>>>

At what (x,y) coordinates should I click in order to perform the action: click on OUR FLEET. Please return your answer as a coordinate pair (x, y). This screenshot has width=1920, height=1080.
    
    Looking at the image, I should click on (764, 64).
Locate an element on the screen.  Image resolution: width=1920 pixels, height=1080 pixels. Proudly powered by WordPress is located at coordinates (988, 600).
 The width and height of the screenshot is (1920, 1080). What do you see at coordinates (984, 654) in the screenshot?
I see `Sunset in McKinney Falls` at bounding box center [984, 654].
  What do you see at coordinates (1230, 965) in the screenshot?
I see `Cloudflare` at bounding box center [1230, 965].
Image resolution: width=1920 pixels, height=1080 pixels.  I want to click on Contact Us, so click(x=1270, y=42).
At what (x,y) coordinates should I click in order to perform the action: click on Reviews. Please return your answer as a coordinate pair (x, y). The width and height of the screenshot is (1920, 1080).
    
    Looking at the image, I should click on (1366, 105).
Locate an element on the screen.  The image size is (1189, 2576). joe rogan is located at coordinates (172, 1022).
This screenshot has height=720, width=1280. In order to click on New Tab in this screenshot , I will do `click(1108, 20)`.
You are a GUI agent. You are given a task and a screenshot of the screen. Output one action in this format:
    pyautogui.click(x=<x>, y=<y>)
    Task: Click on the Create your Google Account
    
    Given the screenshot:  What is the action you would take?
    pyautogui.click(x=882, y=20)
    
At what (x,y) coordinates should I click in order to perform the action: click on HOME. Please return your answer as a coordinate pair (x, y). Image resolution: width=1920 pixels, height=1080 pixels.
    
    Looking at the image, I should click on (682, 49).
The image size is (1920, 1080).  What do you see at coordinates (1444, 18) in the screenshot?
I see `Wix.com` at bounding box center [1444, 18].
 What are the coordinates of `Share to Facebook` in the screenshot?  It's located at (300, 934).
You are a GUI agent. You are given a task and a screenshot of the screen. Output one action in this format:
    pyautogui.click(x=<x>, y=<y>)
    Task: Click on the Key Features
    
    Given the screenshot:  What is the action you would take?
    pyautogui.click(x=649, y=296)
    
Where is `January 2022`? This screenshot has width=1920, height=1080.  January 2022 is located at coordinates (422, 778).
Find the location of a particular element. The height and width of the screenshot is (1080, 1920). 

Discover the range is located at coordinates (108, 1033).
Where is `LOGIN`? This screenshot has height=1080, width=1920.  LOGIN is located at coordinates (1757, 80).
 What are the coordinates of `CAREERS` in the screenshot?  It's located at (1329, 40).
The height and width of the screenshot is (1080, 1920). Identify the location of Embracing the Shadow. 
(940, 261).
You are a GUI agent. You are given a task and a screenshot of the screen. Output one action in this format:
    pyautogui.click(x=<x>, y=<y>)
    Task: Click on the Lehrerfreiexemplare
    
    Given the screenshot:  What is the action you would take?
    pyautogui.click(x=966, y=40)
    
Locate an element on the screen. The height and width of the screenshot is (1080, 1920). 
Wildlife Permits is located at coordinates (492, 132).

<<<

▶ [EXERCISE]:
Rewrite every line of the items above as a numbered list, leaving out the blank lines.

▶ [EXPECTED ANSWER]:
1. At what (x,y) coordinates should I click in order to perform the action: click on OUR FLEET. Please return your answer as a coordinate pair (x, y). This screenshot has width=1920, height=1080.
2.     Looking at the image, I should click on (764, 64).
3. Locate an element on the screen.  Image resolution: width=1920 pixels, height=1080 pixels. Proudly powered by WordPress is located at coordinates (988, 600).
4.  The width and height of the screenshot is (1920, 1080). What do you see at coordinates (984, 654) in the screenshot?
5. I see `Sunset in McKinney Falls` at bounding box center [984, 654].
6.   What do you see at coordinates (1230, 965) in the screenshot?
7. I see `Cloudflare` at bounding box center [1230, 965].
8. Image resolution: width=1920 pixels, height=1080 pixels.  I want to click on Contact Us, so click(x=1270, y=42).
9. At what (x,y) coordinates should I click in order to perform the action: click on Reviews. Please return your answer as a coordinate pair (x, y). The width and height of the screenshot is (1920, 1080).
10.     Looking at the image, I should click on (1366, 105).
11. Locate an element on the screen.  The image size is (1189, 2576). joe rogan is located at coordinates (172, 1022).
12. This screenshot has height=720, width=1280. In order to click on New Tab in this screenshot , I will do `click(1108, 20)`.
13. You are a GUI agent. You are given a task and a screenshot of the screen. Output one action in this format:
14.     pyautogui.click(x=<x>, y=<y>)
15.     Task: Click on the Create your Google Account
16.     Given the screenshot:  What is the action you would take?
17.     pyautogui.click(x=882, y=20)
18. At what (x,y) coordinates should I click in order to perform the action: click on HOME. Please return your answer as a coordinate pair (x, y). Image resolution: width=1920 pixels, height=1080 pixels.
19.     Looking at the image, I should click on (682, 49).
20. The image size is (1920, 1080).  What do you see at coordinates (1444, 18) in the screenshot?
21. I see `Wix.com` at bounding box center [1444, 18].
22.  What are the coordinates of `Share to Facebook` in the screenshot?  It's located at (300, 934).
23. You are a GUI agent. You are given a task and a screenshot of the screen. Output one action in this format:
24.     pyautogui.click(x=<x>, y=<y>)
25.     Task: Click on the Key Features
26.     Given the screenshot:  What is the action you would take?
27.     pyautogui.click(x=649, y=296)
28. Where is `January 2022`? This screenshot has width=1920, height=1080.  January 2022 is located at coordinates (422, 778).
29. Find the location of a particular element. The height and width of the screenshot is (1080, 1920). 
30. Discover the range is located at coordinates (108, 1033).
31. Where is `LOGIN`? This screenshot has height=1080, width=1920.  LOGIN is located at coordinates (1757, 80).
32.  What are the coordinates of `CAREERS` in the screenshot?  It's located at (1329, 40).
33. The height and width of the screenshot is (1080, 1920). Identify the location of Embracing the Shadow. 
34. (940, 261).
35. You are a GUI agent. You are given a task and a screenshot of the screen. Output one action in this format:
36.     pyautogui.click(x=<x>, y=<y>)
37.     Task: Click on the Lehrerfreiexemplare
38.     Given the screenshot:  What is the action you would take?
39.     pyautogui.click(x=966, y=40)
40. Locate an element on the screen. The height and width of the screenshot is (1080, 1920). 
41. Wildlife Permits is located at coordinates (492, 132).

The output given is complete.